◆ **TASK ITEM**
Where does the word "Viewport" show up in the data? Please find each such line and copy it.
<<<<
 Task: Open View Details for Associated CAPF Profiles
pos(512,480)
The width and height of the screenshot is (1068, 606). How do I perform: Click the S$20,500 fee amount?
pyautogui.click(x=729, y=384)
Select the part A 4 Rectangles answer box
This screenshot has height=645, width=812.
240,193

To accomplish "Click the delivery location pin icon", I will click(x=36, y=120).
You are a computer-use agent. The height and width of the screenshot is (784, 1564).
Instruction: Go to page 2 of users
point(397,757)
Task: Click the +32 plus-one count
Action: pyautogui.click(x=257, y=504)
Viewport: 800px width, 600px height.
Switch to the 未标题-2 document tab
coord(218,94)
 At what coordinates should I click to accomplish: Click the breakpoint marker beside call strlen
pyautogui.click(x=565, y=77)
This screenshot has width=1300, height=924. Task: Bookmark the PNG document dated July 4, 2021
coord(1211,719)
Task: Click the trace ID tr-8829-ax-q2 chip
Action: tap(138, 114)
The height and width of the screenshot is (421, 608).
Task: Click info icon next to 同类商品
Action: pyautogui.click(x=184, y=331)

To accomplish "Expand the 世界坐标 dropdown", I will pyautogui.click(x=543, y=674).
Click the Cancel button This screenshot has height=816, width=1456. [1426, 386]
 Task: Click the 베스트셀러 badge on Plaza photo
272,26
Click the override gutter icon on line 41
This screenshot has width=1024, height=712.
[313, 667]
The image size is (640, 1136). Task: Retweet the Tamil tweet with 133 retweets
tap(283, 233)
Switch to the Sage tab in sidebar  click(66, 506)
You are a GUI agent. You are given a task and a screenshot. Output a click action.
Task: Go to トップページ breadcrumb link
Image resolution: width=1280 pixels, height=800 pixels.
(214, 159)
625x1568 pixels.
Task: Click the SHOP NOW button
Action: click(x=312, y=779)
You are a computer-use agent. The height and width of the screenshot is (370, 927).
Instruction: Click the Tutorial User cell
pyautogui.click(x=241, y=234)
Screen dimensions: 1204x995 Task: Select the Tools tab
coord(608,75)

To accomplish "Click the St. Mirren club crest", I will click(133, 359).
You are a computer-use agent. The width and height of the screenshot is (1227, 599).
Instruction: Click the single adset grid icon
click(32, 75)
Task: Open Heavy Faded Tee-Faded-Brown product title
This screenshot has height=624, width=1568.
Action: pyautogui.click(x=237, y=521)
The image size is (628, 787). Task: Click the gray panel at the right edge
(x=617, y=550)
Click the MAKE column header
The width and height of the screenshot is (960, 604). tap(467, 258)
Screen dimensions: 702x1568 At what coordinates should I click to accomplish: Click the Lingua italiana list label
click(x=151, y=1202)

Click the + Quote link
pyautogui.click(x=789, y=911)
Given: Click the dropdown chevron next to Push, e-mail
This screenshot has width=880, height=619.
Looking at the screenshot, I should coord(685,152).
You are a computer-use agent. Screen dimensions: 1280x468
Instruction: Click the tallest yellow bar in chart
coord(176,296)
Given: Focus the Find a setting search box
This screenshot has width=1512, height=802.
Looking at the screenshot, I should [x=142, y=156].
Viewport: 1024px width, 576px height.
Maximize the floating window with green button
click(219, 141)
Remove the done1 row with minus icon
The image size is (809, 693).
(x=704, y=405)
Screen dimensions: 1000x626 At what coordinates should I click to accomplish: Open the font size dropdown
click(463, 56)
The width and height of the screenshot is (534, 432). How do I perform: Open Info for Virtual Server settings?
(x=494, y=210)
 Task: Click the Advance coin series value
>>>>
◆ **TASK ANSWER**
Viewport: 800px width, 600px height.
Viewport: 1024px width, 576px height.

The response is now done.